In 2024, about 400 companies in the U.K. were sold to their workers using a structure called an Employee Ownership Trust (EOT). That represented about eight per cent of all private company sales in the U.K. Instead of being sold to outside investors or closed, those companies remain domestically owned, keeping jobs in communities and flowing future profits to workers.

As the threat to Canada’s sovereignty intensifies, we need policies that keep Canadian companies owned by Canadians. With many business owners approaching retirement and the Canadian dollar in free fall, Canada faces the risk of a significant sell-off of companies to Americans. Strong employee ownership policies can counter this, with little or no ongoing government intervention, by presenting an attractive alternative to owners looking to sell.

Currently, there are very few employee-owned companies in Canada, due largely to tax and trust laws that have made these kinds of transactions difficult. In June of last year, the federal government started addressing this by introducing an EOT structure and incentives encouraging uptake. The goal is to capture the same proven, positive outcomes seen for employees, business owners and the broader community since the U.K. introduced EOTs in 2014.

However, Canada’s policy is tentative compared to the U.K.’s. Our legislated $10-million capital gains tax exemption is set to expire by the end of 2026, far too soon given the lead time required in a business sale. It also includes several “red tape” provisions that have made it difficult or impossible for some business owners to access.

It’s a typically Canadian “let’s see how it goes” approach, but the time for that kind of dithering is over.

Friesens, a large Manitoba-based publisher and one of Canada’s few employee-owned companies, is currently showing the resilience of the model. They face major headwinds as they export the majority of their books to the U.S., but their CEO recently said, “You’re going to hear about job cuts and factory closures, but not at Friesens. Our objective is to keep our employee-owners as financially whole as we can for as long as we can.”

It’s hard to imagine a U.S.-based owner making a similar commitment.

Employee ownership also has a strong track record in the U.S., where a different version of the EOT (called an Employee Stock Ownership Plan) launched in 1974. Almost 15 million Americans now have share accounts in about 6,500 employee-owned companies, with an average value of about US$120,000. Along with these extraordinary wealth outcomes, these firms are proven to be more resilient in recessions, be more productive, grow faster and keep jobs in local communities. Early data on the U.K.’s EOT shows similar results.

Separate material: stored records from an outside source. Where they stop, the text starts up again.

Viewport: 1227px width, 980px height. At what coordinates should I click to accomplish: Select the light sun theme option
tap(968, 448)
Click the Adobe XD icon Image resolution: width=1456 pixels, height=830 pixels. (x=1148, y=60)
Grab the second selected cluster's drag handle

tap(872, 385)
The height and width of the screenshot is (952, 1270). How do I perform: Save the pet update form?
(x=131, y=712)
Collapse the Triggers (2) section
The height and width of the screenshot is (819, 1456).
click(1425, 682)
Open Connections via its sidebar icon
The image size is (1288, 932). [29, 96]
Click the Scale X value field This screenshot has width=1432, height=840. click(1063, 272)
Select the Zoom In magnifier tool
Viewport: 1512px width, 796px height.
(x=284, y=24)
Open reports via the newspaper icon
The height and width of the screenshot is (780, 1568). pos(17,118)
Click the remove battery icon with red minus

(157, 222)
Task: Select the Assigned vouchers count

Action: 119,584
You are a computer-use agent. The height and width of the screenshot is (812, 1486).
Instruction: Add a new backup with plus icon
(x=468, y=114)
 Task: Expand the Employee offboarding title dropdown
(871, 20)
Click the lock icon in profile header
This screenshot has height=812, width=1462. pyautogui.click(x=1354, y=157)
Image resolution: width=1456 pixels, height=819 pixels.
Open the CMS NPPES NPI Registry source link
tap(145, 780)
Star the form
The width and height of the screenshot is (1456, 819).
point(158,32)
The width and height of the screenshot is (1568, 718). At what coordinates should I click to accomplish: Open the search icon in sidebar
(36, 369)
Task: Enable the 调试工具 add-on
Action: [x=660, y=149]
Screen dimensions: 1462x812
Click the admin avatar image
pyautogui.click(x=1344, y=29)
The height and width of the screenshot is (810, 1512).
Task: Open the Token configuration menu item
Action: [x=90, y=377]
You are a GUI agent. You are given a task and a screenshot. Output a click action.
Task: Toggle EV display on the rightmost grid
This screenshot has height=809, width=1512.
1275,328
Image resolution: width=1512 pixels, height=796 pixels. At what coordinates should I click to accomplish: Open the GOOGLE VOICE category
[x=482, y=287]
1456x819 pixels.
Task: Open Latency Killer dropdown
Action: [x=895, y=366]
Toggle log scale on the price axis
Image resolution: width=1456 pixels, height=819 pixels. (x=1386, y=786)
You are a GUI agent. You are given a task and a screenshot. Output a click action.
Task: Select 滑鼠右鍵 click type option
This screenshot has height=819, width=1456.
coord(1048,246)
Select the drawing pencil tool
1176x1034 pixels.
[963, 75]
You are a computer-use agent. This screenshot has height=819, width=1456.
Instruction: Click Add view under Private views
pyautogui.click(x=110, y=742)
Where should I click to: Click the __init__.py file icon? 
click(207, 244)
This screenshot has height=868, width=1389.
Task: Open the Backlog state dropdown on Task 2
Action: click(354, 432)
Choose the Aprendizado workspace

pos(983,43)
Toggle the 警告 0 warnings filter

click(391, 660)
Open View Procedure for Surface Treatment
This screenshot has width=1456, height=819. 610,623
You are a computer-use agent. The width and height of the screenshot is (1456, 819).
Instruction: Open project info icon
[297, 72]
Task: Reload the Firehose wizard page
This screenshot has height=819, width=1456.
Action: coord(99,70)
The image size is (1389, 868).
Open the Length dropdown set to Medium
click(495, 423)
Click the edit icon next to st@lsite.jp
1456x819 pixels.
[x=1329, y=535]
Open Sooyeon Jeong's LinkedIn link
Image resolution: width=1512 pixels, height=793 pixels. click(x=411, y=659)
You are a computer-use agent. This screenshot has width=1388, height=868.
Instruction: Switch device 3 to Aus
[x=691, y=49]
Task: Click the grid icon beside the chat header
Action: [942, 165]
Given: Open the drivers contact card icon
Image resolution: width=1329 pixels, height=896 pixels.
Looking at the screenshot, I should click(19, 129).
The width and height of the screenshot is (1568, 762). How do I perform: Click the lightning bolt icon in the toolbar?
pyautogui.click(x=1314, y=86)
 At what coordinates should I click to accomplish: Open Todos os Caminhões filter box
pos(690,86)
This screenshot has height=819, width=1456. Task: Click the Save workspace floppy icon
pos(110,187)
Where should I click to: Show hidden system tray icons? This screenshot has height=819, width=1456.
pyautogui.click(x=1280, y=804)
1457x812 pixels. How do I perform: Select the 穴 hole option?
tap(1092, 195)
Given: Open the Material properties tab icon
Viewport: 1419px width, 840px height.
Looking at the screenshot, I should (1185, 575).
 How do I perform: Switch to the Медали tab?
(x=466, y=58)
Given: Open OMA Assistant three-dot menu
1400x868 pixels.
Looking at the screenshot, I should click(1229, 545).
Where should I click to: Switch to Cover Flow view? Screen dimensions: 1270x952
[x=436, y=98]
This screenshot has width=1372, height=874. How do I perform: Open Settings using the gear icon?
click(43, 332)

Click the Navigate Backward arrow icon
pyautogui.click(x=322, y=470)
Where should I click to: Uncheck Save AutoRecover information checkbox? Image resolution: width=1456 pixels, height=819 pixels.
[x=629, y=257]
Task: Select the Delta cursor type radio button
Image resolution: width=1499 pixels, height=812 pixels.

Appealing to Canada’s workers is a clear priority for the Liberals and Conservatives. In the English language Liberal leadership debate, Mark Carney suggested that he would make it a “great time to be a worker in Canada.”

In a January video, Pierre Poilievre said that “instead of turning workers against business owners, we’ll turn workers into business owners.”

Both parties can demonstrate their support for Canada’s workers with platform commitments to extend and increase the EOT tax incentives and to remove unnecessary red tape. On the stump, employee ownership provides a rare opportunity to offer a message of hope that workers and communities can survive and thrive amid economic turmoil.

“We’ll help make you owners” is a hell of a rallying cry.

With Canada’s sovereignty at stake, we must invest in every approach to keeping Canadian businesses in Canadian hands. Simply matching the U.K.’s EOT success would see 300 Canadian companies sold to their workers each year; very few policies promise as powerful an outcome.

Employee ownership was a great idea in 2024. It has become an essential idea for Canada in 2025.